Suddenly JK switches tack from a narrow consideration of Latin style to consider the poem’s place in the entire Western tradition. He announces that the Aeneid was the principle and best known secular book in the Western world. Soon after his death, Virgil began to be worshipped as a divinity. He was awarded a place in Christian worship and art as soon as such things came to be arranged. His imagery in the Eclogues – the picture of a shepherd sitting under a tree piping love songs – influenced every European literature.

The compactness of some of Virgil’s sayings led to the Sortes Vergilianae, where people opened a page of Virgil at random and place their finger blindly on the text and then interpreted its secret meaning. Apparently, Charles I did this before the Battle of Naseby.

On the final page JK’s introduction collapses into hero-worshipping cliché and waffle. ‘The power of Virgil’s poem is like a seed in the ground pushing up into the light; and it is still growing‘ – the force of that last clause meant to convey the impression that the author is ‘still growing’ with it, as if he is part of this great triumphal procession. This is high-sounding bilge.

JK notes that some critics, even in Virgil’s day, wrote against him – this could be interesting if JK quoted any of them and explained what Virgil’s critics said against him, but instead JK collapses into inexcusably weak poetic prose, here, as throughout his introduction, preferring his high-sounding references and allusions to any solid ideas or analysis. Yes, there have been critics of his adored hero, but:

disparagement of Virgil’s overwhelming reputation has always sooner or later collapsed like the walls of Jericho.

This is brainless hero worship. JK compounds this descent into humanistic hogwash by saying it is likely that ‘Virgil, the poet of fidelity, still likes mankind’s fidelity to him‘. This is dire sentimentality devoid of meaning or interest.

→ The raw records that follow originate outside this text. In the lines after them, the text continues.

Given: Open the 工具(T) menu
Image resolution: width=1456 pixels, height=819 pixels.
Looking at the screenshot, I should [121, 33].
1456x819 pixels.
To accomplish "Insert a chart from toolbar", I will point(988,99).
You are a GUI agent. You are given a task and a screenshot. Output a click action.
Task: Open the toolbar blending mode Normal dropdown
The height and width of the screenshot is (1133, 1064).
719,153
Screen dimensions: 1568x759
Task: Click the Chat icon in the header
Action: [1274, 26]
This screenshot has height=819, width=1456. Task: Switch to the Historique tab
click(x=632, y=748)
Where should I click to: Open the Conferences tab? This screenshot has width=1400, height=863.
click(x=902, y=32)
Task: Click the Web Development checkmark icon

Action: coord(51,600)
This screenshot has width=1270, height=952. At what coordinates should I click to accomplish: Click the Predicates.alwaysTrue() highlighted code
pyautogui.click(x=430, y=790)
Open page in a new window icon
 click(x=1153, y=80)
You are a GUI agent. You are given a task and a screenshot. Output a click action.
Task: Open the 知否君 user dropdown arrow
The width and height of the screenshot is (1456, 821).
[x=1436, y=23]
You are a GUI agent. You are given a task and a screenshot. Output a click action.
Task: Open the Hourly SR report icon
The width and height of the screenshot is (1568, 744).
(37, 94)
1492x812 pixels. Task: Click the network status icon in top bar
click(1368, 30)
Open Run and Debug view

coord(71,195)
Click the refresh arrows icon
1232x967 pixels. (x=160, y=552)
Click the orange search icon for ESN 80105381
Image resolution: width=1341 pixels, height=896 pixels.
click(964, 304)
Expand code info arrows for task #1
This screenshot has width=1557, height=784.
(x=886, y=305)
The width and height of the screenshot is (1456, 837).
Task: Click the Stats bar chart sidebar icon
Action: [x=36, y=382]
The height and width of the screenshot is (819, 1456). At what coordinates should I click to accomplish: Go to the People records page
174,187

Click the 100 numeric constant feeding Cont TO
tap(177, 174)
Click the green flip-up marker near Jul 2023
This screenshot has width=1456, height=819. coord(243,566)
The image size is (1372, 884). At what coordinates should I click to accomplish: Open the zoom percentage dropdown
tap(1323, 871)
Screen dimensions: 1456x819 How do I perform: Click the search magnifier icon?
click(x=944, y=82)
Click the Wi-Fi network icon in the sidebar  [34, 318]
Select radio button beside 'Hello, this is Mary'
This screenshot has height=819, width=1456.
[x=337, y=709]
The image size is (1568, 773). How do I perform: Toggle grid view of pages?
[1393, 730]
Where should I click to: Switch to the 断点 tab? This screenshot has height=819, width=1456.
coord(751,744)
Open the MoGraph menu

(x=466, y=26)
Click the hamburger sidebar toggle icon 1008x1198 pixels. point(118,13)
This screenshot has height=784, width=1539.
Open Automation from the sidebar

In the short introduction to his thorough and useful glossary (pages 343 to 361) JK makes the interesting point that the Aeneid contains nearly 900 names, most of them names of human beings or divinities, though many are place names. Typical of JK not to be precise enough to say how many in each category, which might have led onto interesting analysis. Interesting but doesn’t follow through.

Summary

Over-ripe, out-of-date impressionistic tripe, all-too-pleased with the sound of its own references (the walls of Jericho etc), while palming the reader off with hardly any hard ideas and a dogged determination to make Virgil sound like a gentle, high-minded spiritualist instead of the far more complex, contradictory, daunting and unpleasant poet he actually is, Jackson Knight’s introduction is a typical slice of the high-minded tripe which dominated conservative criticism in the 1950s and 60s.